Smart films instead of silicon
The two research groups specialize in turning ultrathin polymer films into actuators that operate without the need for additional sensors. The films are coated on both sides with a highly flexible, electrically conductive electrode layer. When the researchers apply a voltage to the elastomeric polymer film, these electrically conducting layers attract each other, compressing the film and causing it to expand out sideways, thereby increasing its surface area. ‘By varying the applied voltage, we can control the motion of the film very precisely and make it execute continuously variable flexing motions or make it vibrate at some desired frequency or amplitude,’ explains Paul Motzki. The films are also self-sensing, because even the smallest movement of the film corresponds to a specific change in electrical capacitance. Using these capacitance values, the researchers are able to precisely quantify the spatial deformation of the film. This property also allows them to control the motion of the film, specifying precisely how it should deform, and how quickly.

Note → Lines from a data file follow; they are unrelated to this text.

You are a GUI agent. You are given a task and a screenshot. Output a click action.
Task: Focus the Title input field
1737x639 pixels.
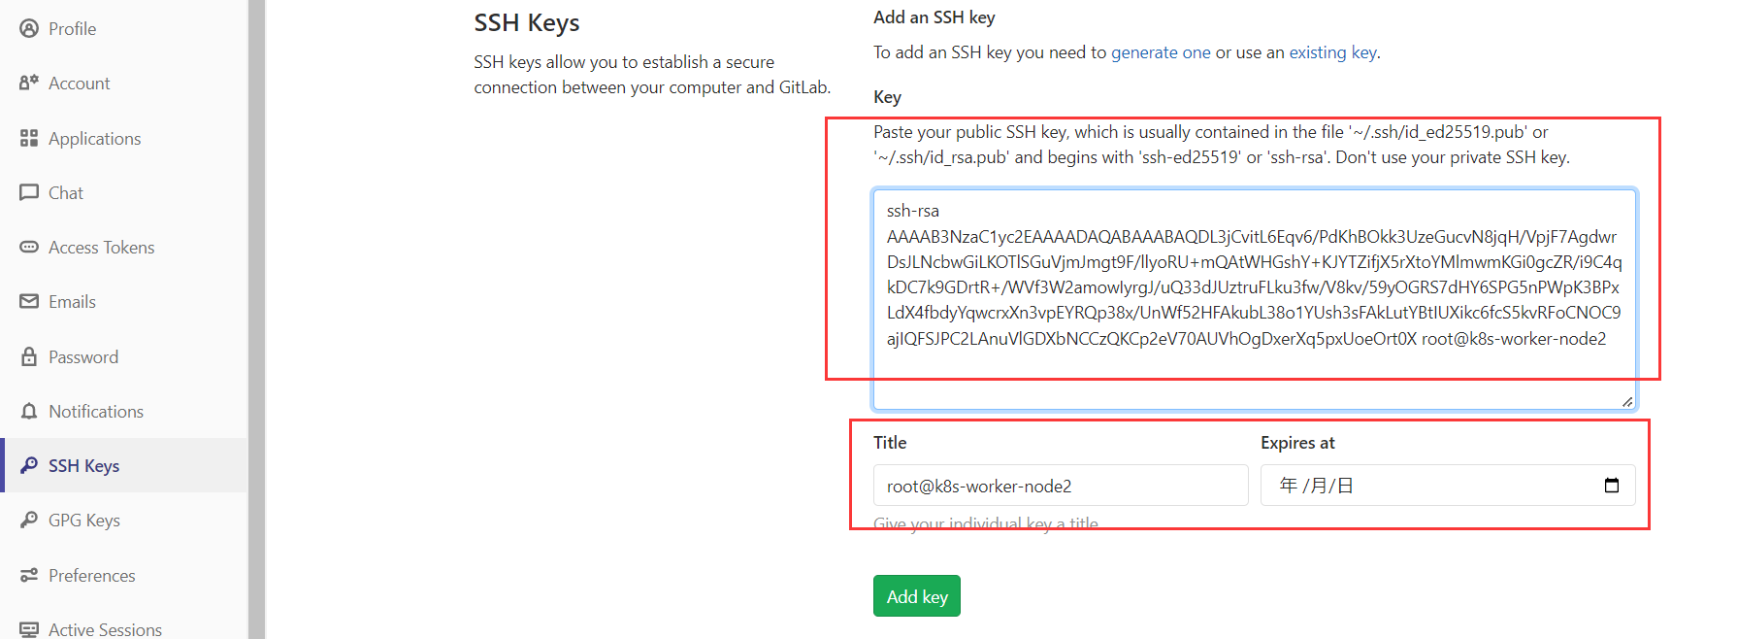[1060, 486]
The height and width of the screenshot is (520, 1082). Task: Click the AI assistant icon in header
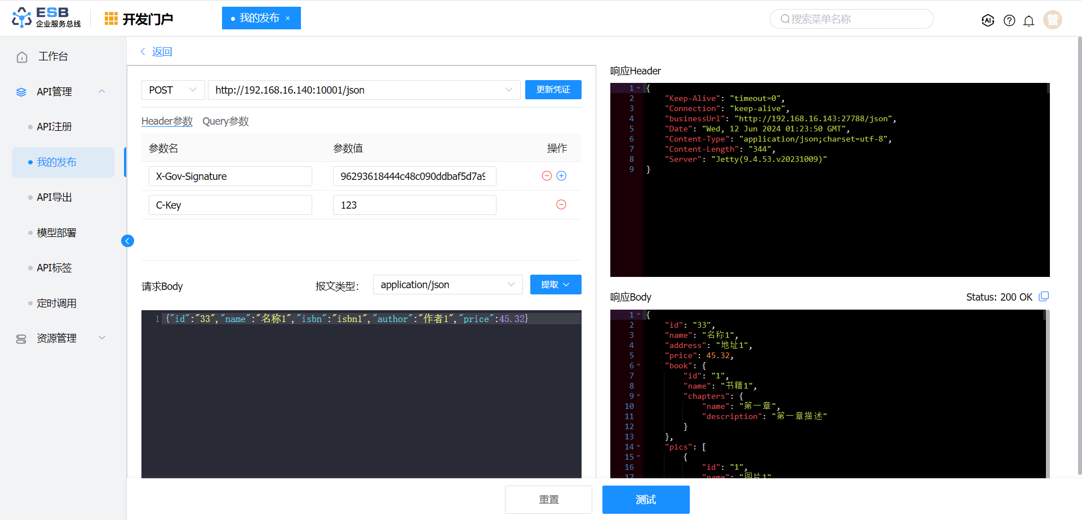[x=987, y=20]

For years, Paul Motzki and his team have been refining these smart films so that they respond ever faster and ever more sensitively. The result is a new class of energy-efficient miniature actuators that can be controlled so as to perform complex, highly precise motion sequences or to hold a defined fixed position. The team has already built a wide range of prototypes – from a tactile ‘second skin’ that can be integrated into wearable garments, virtual dynamic buttons that provide haptic feedback to touchscreen users, to pumps and valves, and even ultra-lightweight loudspeakers. And these film-based actuators only consume energy while they are moving, not while they are holding a fixed position.
Elastic films that can control the flow of electric current – actuator and sensor in one
The next step is to make these smart films function as electronic switches, so that in future they can be used as energy-efficient transistors. To do this, the films need a new type of coating. Until now, the conductive layer has been made from powdered amorphous carbon, known as ‘carbon black’. However, the electrical resistance of the carbon black layer is far too high for efficient transistor applications. That is why Paul Motzki’s team is working with Professor John Heppe’s research group ‘Physical Sensors and Mechatronics’ at htw saar. Both groups are working side-by-side at the Center for Mechatronics and Automation Technology in Saarbrücken (ZeMA) – a joint research facility operated by the two universities, with Paul Motzki as ZeMA’s Scientific Director/CEO.

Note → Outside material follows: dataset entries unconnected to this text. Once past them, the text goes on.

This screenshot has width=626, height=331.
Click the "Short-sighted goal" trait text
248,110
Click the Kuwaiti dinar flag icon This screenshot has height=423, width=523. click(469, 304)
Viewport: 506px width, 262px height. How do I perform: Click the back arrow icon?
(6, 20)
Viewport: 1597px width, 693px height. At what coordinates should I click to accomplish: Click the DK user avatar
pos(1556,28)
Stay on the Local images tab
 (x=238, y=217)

John Heppe’s team specializes in ultrathin coatings. Instead of applying a coat of carbon black, the team is researching ways to apply a highly conductive metal layer that will switch current on and off at extremely high speeds. The challenge is that the film must still be able to stretch significantly in order to work, which means that two rigid, printed metal layers are not really going to work. The solution, it turns out, is to use a coating that is not rigidly printed onto the film. ‘We use a specialized coating technique known as sputtering,’ says John Heppe. The trick is that the researchers first stretch the film before depositing an ultrathin conductive metal layer. With a thickness of around ten nanometres, this electrode layer is more than a thousand times thinner than a human hair. They then stretch the film a little further. ‘It’s like painting a circle on a balloon: if you continue to inflate it, the painted layer will start to tear in many places,’ explains Heppe.
An ultrathin coating of metal full of cracks – the route to a flexible film-based transistor
When the researchers release the tension, the cracks close up and current is able to flow. When they stretch the film, the cracks in the electrode layer open up again and the current is interrupted, which offers controlled on-and-off switching – exactly as required. If the metal layer on the elastomer contracts in such a way that it forms folds, it still offers only minimal resistance, allowing large currents to flow through the film switch. ‘We see resistances of just 50 to 100 ohms over an area of roughly one square centimetre, which means that the high voltage circuits with very fast switching cycles needed to control valves and pumps are also a realistic option. We can switch from very low to very high resistances,’ says Professor Heppe. Between the two extremes (‘all cracks open’ and ‘all cracks closed’), the amount of current that flows can be precisely controlled – just like a tap regulates the flow of water. Electrodes of this kind can be sputtered onto the polymer film at spacings of just a few micrometres.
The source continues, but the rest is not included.